#### Quoted text
>>>>>

$\text{y is a 2$\pi$-periodic function defined as:}$
$y(x) = \begin{cases} \dfrac{\sin(x)}{x} & \text{, $0\le|x|\le \pi$} \\ 1 & \text{, $x=0$} \end{cases}$
$\text{I want to show that the fourier coefficients of y are equal to:}$ $$c_{n}=\frac{1}{2\pi}\int_{(n-1)\pi}^{(n+1)\pi} \frac{\sin x}{x} dx $$
My attempt (using Euler's formula):
$$c_{n}=\frac{1}{2\pi}\int_{-\pi}^{\pi}\frac{\sin x}{x}e^{-inx} dx=\frac{1}{2\pi}\int_{-\pi}^{\pi}\frac{e^{ix(1-n)}-e^{-ix(1+n)}}{2xi} dx$$
Not sure how to continue though, also am I allowed to integrate from $-\pi$ to $\pi$? Since y is defined differently at $x=0$?
We have \begin{align} \int_{-\pi}^{\pi} \frac{\sin x}{x}e^{-inx} \,dx &= \int_{-\pi}^{\pi} \frac{\sin x}{x}\cos(nx) \,dx -i \underbrace{\int_{-\pi}^{\pi} \frac{\sin x}{x}\sin(nx) \,dx}_{0 \text{ (odd integrand)}} \\ &= \int_{0}^{\pi} \frac{\sin((n+1)x)}{x} \,dx + \int_{0}^{\pi} \frac{\sin((1-n)x)}{x} \,dx \\ &= \int_0^{(n+1)\pi} \frac{\sin x}{x} \,dx - \int_{0}^{(n-1)\pi} \frac{\sin x}{x} \,dx \\ &= \int_{(n-1)\pi}^{(n+1)\pi} \frac{\sin x}{x} \,dx \end{align}

<<<<<

#### Job a
Reproduce the records below line for line, without changing anything, and omit the pictures.

#### Task input
>>>>>

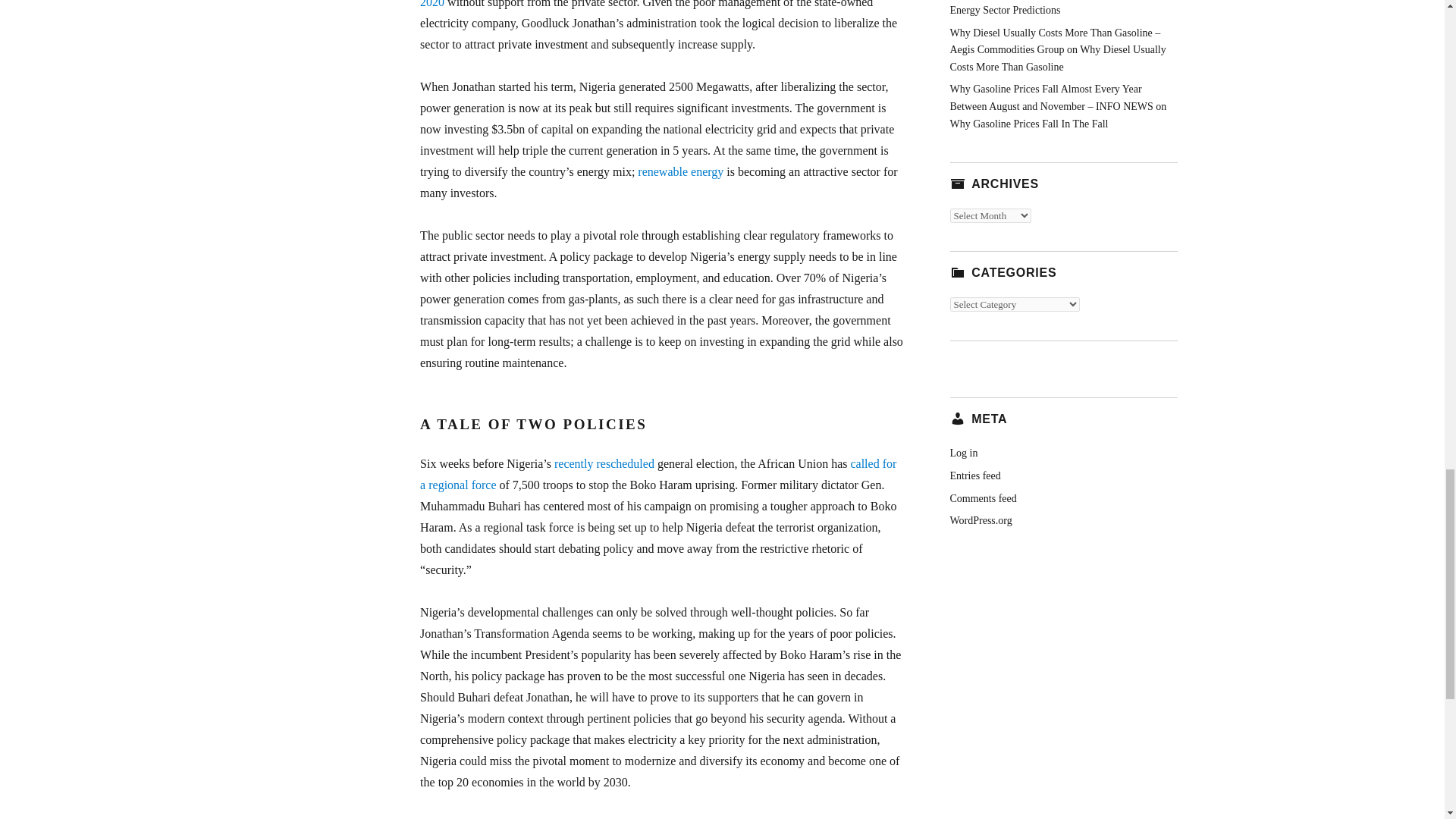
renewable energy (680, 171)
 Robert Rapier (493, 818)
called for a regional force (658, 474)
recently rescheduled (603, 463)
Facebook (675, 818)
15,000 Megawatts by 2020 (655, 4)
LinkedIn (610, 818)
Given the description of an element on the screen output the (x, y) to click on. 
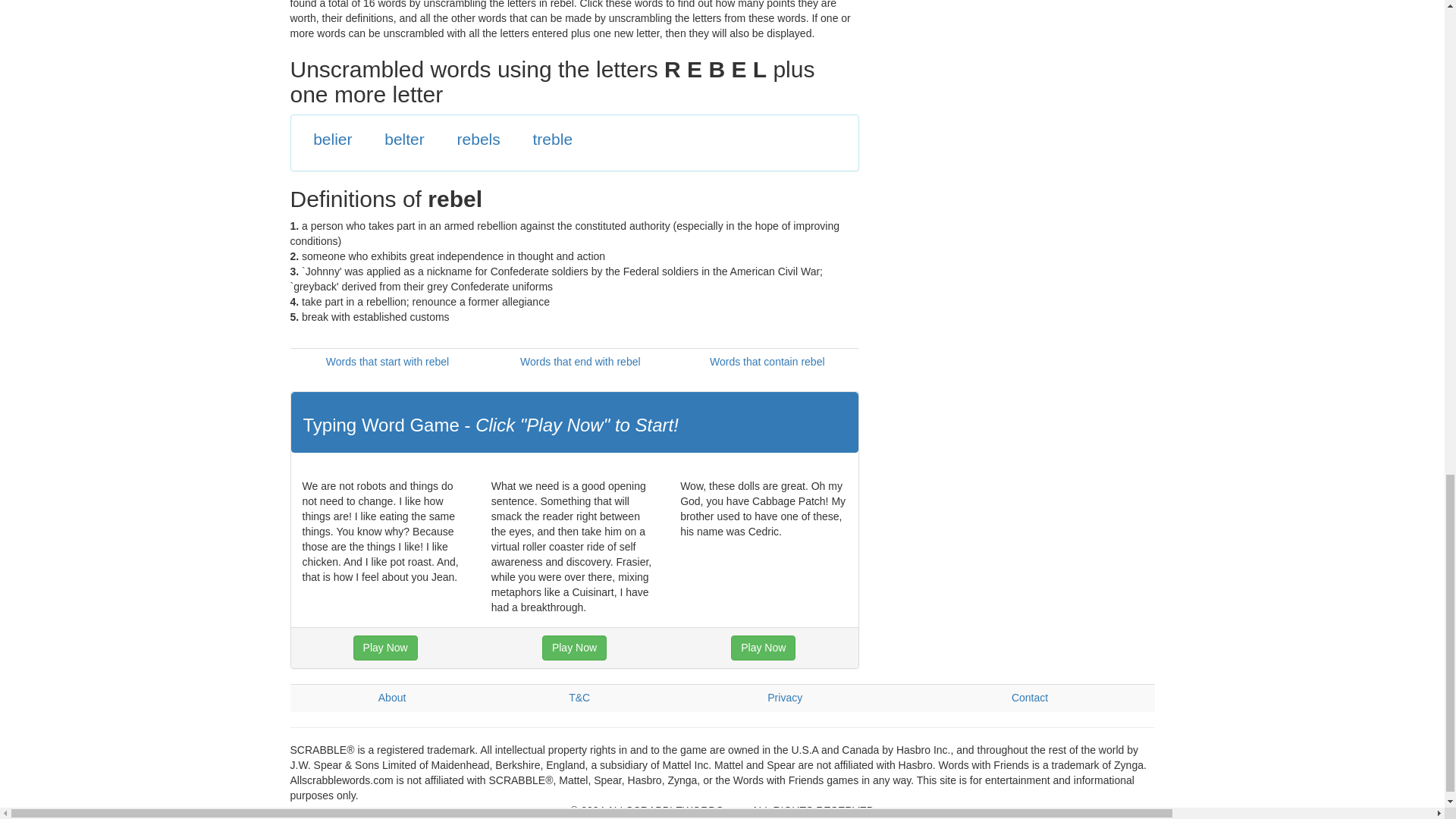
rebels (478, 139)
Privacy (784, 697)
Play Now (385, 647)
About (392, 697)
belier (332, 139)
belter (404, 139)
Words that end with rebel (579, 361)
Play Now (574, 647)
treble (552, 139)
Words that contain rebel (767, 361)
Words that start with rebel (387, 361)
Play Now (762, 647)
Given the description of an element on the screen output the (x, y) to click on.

<<<<<

#### Job b
In the Fourier coefficient thread, why is the integral of (sin x / x) sin(nx) from −π to π equal to zero?

#### Right answer a
renewable energy (680, 171)
 Robert Rapier (493, 818)
called for a regional force (658, 474)
recently rescheduled (603, 463)
Facebook (675, 818)
15,000 Megawatts by 2020 (655, 4)
LinkedIn (610, 818)
Given the description of an element on the screen output the (x, y) to click on. 
rebels (478, 139)
Privacy (784, 697)
Play Now (385, 647)
About (392, 697)
belier (332, 139)
belter (404, 139)
Words that end with rebel (579, 361)
Play Now (574, 647)
treble (552, 139)
Words that contain rebel (767, 361)
Words that start with rebel (387, 361)
Play Now (762, 647)
Given the description of an element on the screen output the (x, y) to click on.

#### Right answer b
Its integrand is odd.